Department of Pharmacology, Faculty of Pharmacy, University of Debrecen, Debrecen, Nagyerdei krt. 98, 4032, Hungary.
BMC Neurosci. 2016 Oct 28;17(1):70. doi: 10.1186/s12868-016-0302-7.
Reinforcement learning is a fundamental form of learning that may be formalized using the Bellman equation. Accordingly an agent determines the state value as the sum of immediate reward and of the discounted value of future states. Thus the value of state is determined by agent related attributes (action set, policy, discount factor) and the agent's knowledge of the environment embodied by the reward function and hidden environmental factors given by the transition probability. The central objective of reinforcement learning is to solve these two functions outside the agent's control either using, or not using a model.
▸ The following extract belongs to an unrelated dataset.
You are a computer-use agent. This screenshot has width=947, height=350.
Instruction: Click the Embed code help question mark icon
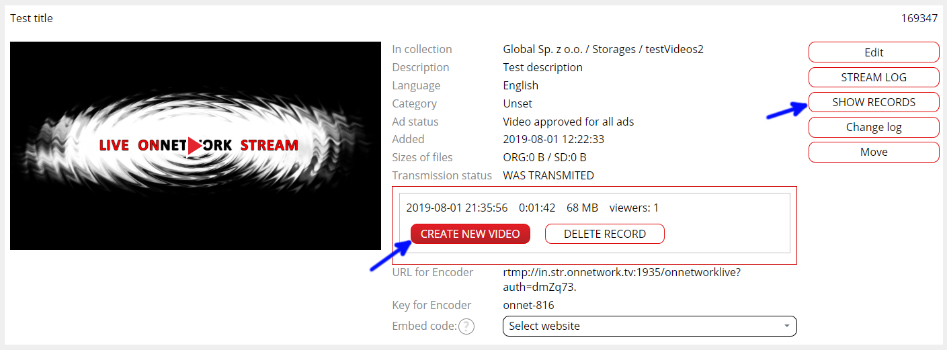[466, 326]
In the present paper, using the proactive model of reinforcement learning we offer insight on how the brain creates simplified representations of the environment, and how these representations are organized to support the identification of relevant stimuli and action. Furthermore, we identify neurobiological correlates of our model by suggesting that the reward and policy functions, attributes of the Bellman equitation, are built by the orbitofrontal cortex (OFC) and the anterior cingulate cortex (ACC), respectively.
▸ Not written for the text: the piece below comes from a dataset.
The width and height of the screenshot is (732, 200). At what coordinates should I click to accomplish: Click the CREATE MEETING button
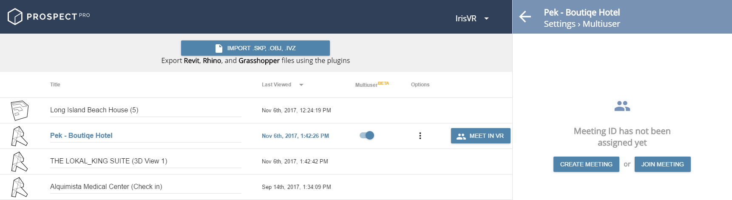coord(586,164)
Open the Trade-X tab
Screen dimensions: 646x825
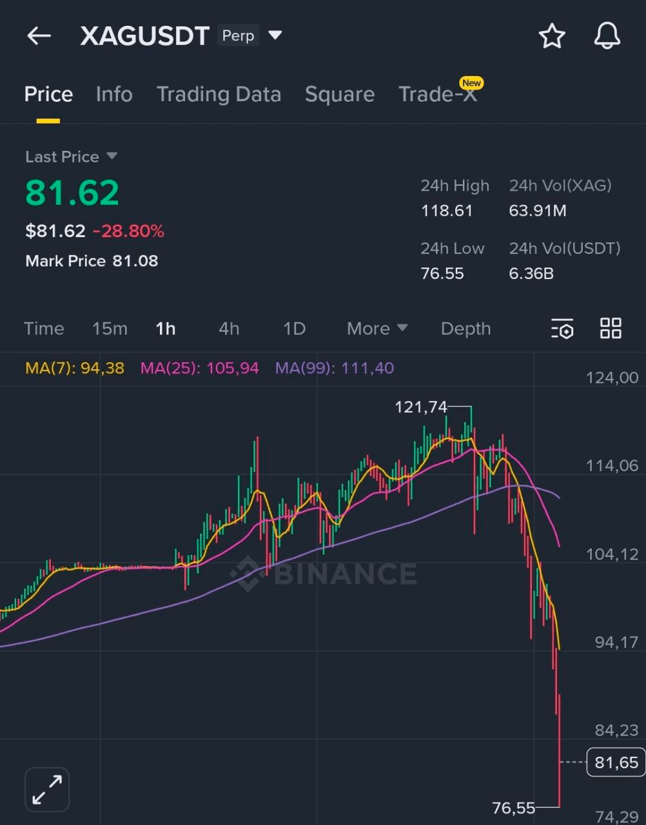(438, 95)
Based on this we propose that the OFC assesses cue-context congruence to activate the most context frame. Furthermore given the bidirectional neuroanatomical link between the OFC and model-free structures, we suggest that model-based input is incorporated into the reward prediction error (RPE) signal, and conversely RPE signal may be used to update the reward-related information of context frames and the policy underlying action selection in the OFC and ACC, respectively. Furthermore clinical implications for cognitive behavioral interventions are discussed.
强化学习是一种基本的学习形式,可以用贝尔曼方程进行形式化。因此,智能体将状态值确定为即时奖励与未来状态折扣值之和。这样,状态值就由与智能体相关的属性(动作集、策略、折扣因子)以及智能体对由奖励函数体现的环境和由转移概率给出的隐藏环境因素的了解所决定。强化学习的核心目标是在智能体的控制之外,使用或不使用模型来求解这两个函数。
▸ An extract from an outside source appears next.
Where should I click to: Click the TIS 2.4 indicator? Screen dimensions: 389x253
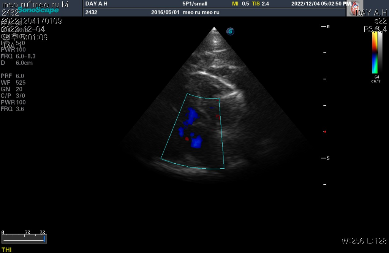click(260, 4)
在本文中,我们使用强化学习的主动模型,深入探讨了大脑如何创建环境的简化表征,以及这些表征是如何组织起来以支持相关刺激和动作的识别。此外,我们通过表明奖励和策略函数(贝尔曼方程的属性)分别由眶额皮质(OFC)和前扣带回皮质(ACC)构建,确定了我们模型的神经生物学相关性。
基于此,我们提出眶额皮质评估线索 - 情境一致性以激活最相关的情境框架。此外,鉴于眶额皮质与无模型结构之间的双向神经解剖学联系,我们认为基于模型的输入被纳入奖励预测误差(RPE)信号,反之,RPE信号可分别用于更新眶额皮质和前扣带回皮质中情境框架的奖励相关信息以及动作选择背后的策略。此外,还讨论了对认知行为干预的临床意义。